Age complicates the story further. Tadpoles lose much of their regenerative ability as they mature into frogs, and Aztekin's earlier work traced that loss to changes in the wound's surface tissue — signals that push repair toward scarring as the animal ages. The oxygen result fits neatly into that timeline as one more way a wound that might have regenerated instead gets derailed.
When the team compared data from frogs, axolotls, mice, and humans, the same divide kept appearing. Human cells clustered with mouse cells, showing the stronger oxygen-sensing pattern associated with early shutdown. Aztekin noted that mammalian regeneration has rarely been examined experimentally alongside amphibian regeneration in a directly comparable way, and that the side-by-side approach changes what questions are even askable.
The study, published in the journal Science, doesn't deliver a therapy or a timeline. What it delivers is a target — a specific, testable cellular response that occurs in the first hours after injury and appears to determine which path a wound takes. If that oxygen-sensing window can be manipulated early enough, the researchers suggest, mammalian healing might be nudged away from scarring. The centuries-old gap between a salamander and a human may not be written in the genes. It may be written in the wound.
Notable Quotes
For a long time, regeneration research focused on amphibians, while mammalian regeneration was rarely examined experimentally side by side in a comparable manner.— Can Aztekin, EPFL
By directly comparing species that can and cannot regenerate, we bring a fresh perspective to a centuries-old question.— Can Aztekin, EPFL
The Hearth Conversation Another angle on the story
So the big claim here is that mammals actually have the regeneration machinery — they just never turn it on?
That's the thrust of it. When researchers lowered oxygen around mouse embryonic tissue, the early regenerative steps started happening. The parts were there. The conditions weren't.
Why does oxygen matter so much in the first place?
Because the protein HIF1A, which cells use to sense oxygen levels, seems to act like a gate. Keep it stable and the wound heads toward rebuilding. Let it break down quickly — which is what happens in mammalian tissue at normal oxygen — and the gate closes before anything gets started.

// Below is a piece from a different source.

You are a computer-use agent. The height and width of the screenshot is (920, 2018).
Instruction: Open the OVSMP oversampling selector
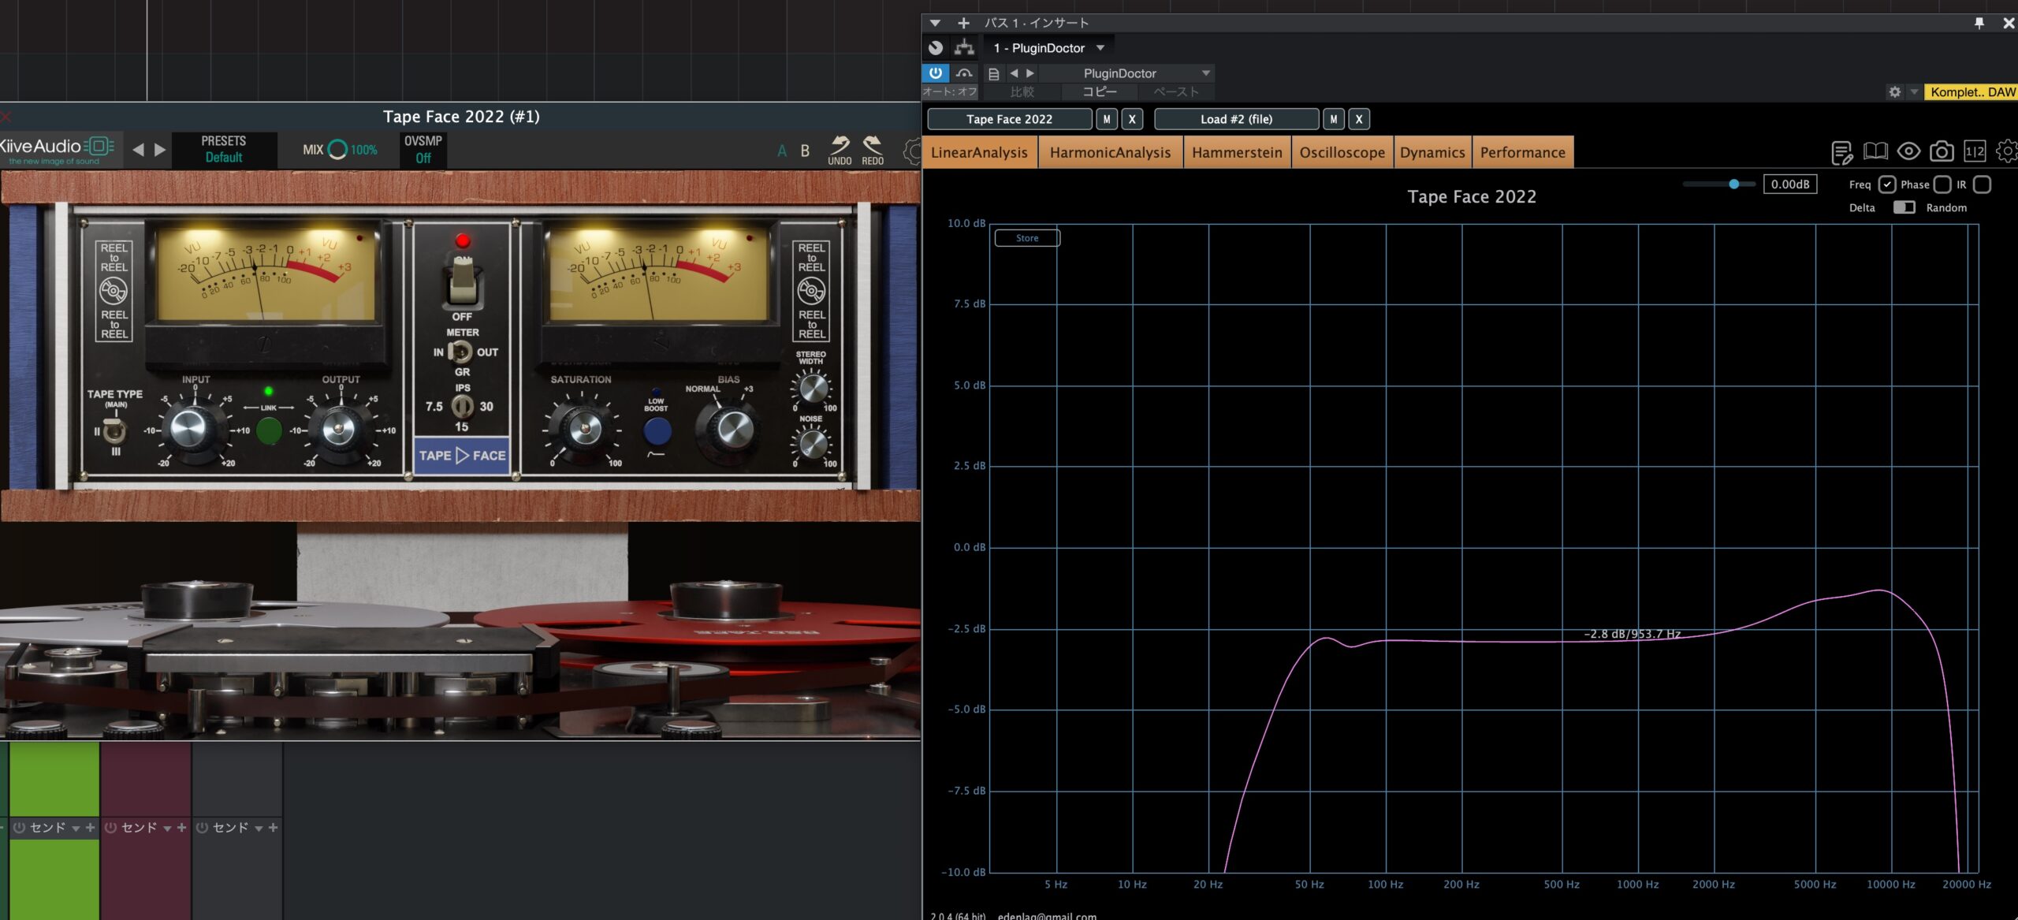click(423, 150)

And amphibians just keep that gate open longer?
Essentially. Tadpoles produce less of the machinery that degrades HIF1A, so the protein stays active even when oxygen isn't particularly low. The gate stays open longer, and the wound has more time to commit to regeneration rather than scarring.
What about the fact that humans can sometimes regrow a fingertip?

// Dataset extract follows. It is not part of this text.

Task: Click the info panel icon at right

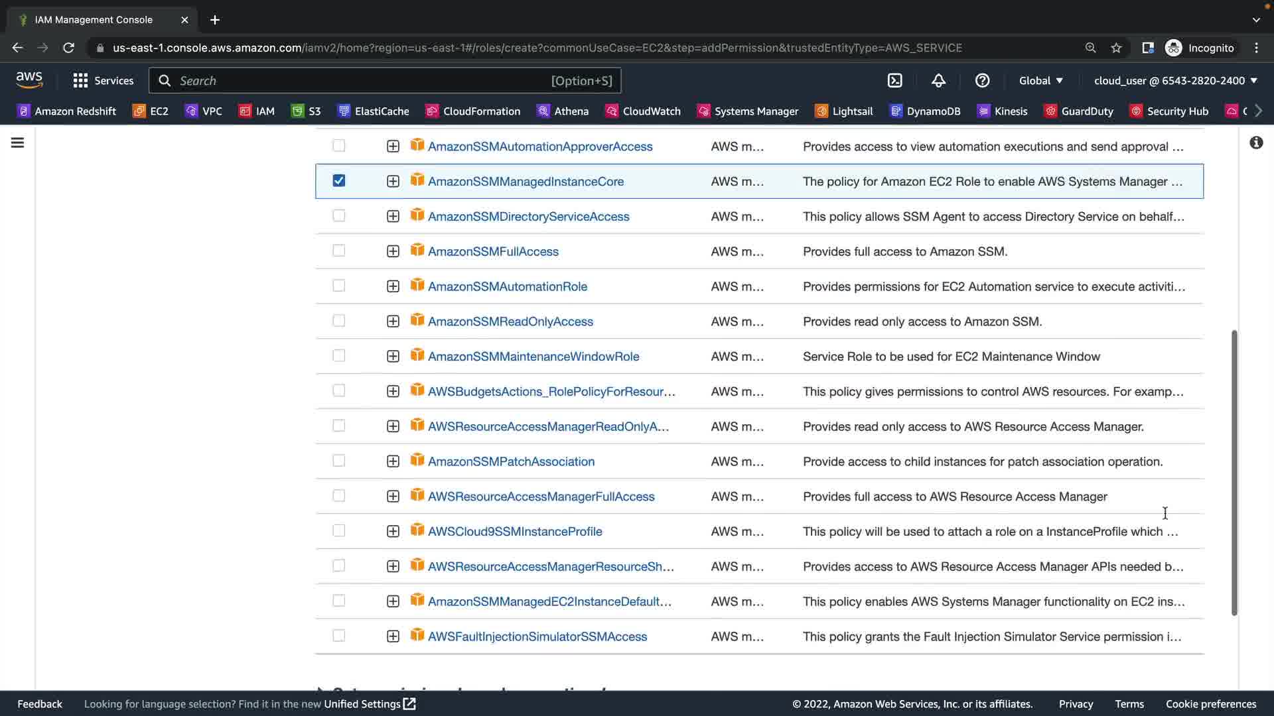Action: [1256, 143]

That's actually one of the more interesting details. It shows the system isn't completely absent in mammals — it's just rarely reached. The fingertip exception suggests that when local conditions happen to align, the machinery can still run. It's a narrow window, but it's real.
Does age factor in at all?
It does. Tadpoles lose their regenerative ability as they mature, and earlier work by the same researcher traced that to changes in wound surface tissue. The oxygen finding adds another layer — one more way the early conditions can go wrong as an animal ages.
What's the honest limit of what this study actually showed?
No one grew back a mouse leg. What they triggered was the opening act — wound closure behavior, cell mobility, gene-access changes. The first chapter, not the whole book. But knowing where the story starts is genuinely useful if you want to change how it ends.